> [Exercise requirements] Lay out every line of the data below as a JSON list of strings, one string per line, leaving out blank lines.

** BEGIN **

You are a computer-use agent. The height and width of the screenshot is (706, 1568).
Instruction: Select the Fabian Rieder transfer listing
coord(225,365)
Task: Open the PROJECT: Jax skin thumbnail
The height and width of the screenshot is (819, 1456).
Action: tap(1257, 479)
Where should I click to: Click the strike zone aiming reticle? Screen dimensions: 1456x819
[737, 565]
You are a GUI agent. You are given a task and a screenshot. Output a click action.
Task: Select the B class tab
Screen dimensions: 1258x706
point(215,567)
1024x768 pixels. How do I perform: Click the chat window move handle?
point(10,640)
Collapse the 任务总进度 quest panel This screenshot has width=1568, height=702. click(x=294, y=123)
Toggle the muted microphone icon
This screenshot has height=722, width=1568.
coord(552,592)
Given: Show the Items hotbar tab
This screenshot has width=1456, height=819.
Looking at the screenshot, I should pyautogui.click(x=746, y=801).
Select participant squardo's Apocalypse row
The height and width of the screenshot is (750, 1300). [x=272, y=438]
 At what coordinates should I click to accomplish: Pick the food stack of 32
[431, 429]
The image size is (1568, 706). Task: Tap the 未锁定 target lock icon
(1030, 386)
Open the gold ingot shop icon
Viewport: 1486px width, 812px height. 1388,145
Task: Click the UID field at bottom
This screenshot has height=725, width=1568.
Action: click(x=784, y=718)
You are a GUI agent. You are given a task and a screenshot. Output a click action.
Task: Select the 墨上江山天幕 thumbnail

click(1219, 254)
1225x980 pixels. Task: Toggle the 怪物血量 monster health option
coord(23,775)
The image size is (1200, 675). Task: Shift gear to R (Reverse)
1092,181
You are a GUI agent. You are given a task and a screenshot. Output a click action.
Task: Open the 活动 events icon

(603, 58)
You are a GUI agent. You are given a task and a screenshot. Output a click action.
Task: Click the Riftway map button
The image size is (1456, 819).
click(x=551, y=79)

** END **

> [Exercise response]
[
  "You are a computer-use agent. The height and width of the screenshot is (706, 1568).",
  "Instruction: Select the Fabian Rieder transfer listing",
  "coord(225,365)",
  "Task: Open the PROJECT: Jax skin thumbnail",
  "The height and width of the screenshot is (819, 1456).",
  "Action: tap(1257, 479)",
  "Where should I click to: Click the strike zone aiming reticle? Screen dimensions: 1456x819",
  "[737, 565]",
  "You are a GUI agent. You are given a task and a screenshot. Output a click action.",
  "Task: Select the B class tab",
  "Screen dimensions: 1258x706",
  "point(215,567)",
  "1024x768 pixels. How do I perform: Click the chat window move handle?",
  "point(10,640)",
  "Collapse the 任务总进度 quest panel This screenshot has width=1568, height=702. click(x=294, y=123)",
  "Toggle the muted microphone icon",
  "This screenshot has height=722, width=1568.",
  "coord(552,592)",
  "Given: Show the Items hotbar tab",
  "This screenshot has width=1456, height=819.",
  "Looking at the screenshot, I should pyautogui.click(x=746, y=801).",
  "Select participant squardo's Apocalypse row",
  "The height and width of the screenshot is (750, 1300). [x=272, y=438]",
  " At what coordinates should I click to accomplish: Pick the food stack of 32",
  "[431, 429]",
  "The image size is (1568, 706). Task: Tap the 未锁定 target lock icon",
  "(1030, 386)",
  "Open the gold ingot shop icon",
  "Viewport: 1486px width, 812px height. 1388,145",
  "Task: Click the UID field at bottom",
  "This screenshot has height=725, width=1568.",
  "Action: click(x=784, y=718)",
  "You are a GUI agent. You are given a task and a screenshot. Output a click action.",
  "Task: Select the 墨上江山天幕 thumbnail",
  "click(1219, 254)",
  "1225x980 pixels. Task: Toggle the 怪物血量 monster health option",
  "coord(23,775)",
  "The image size is (1200, 675). Task: Shift gear to R (Reverse)",
  "1092,181",
  "You are a GUI agent. You are given a task and a screenshot. Output a click action.",
  "Task: Open the 活动 events icon",
  "(603, 58)",
  "You are a GUI agent. You are given a task and a screenshot. Output a click action.",
  "Task: Click the Riftway map button",
  "The image size is (1456, 819).",
  "click(x=551, y=79)"
]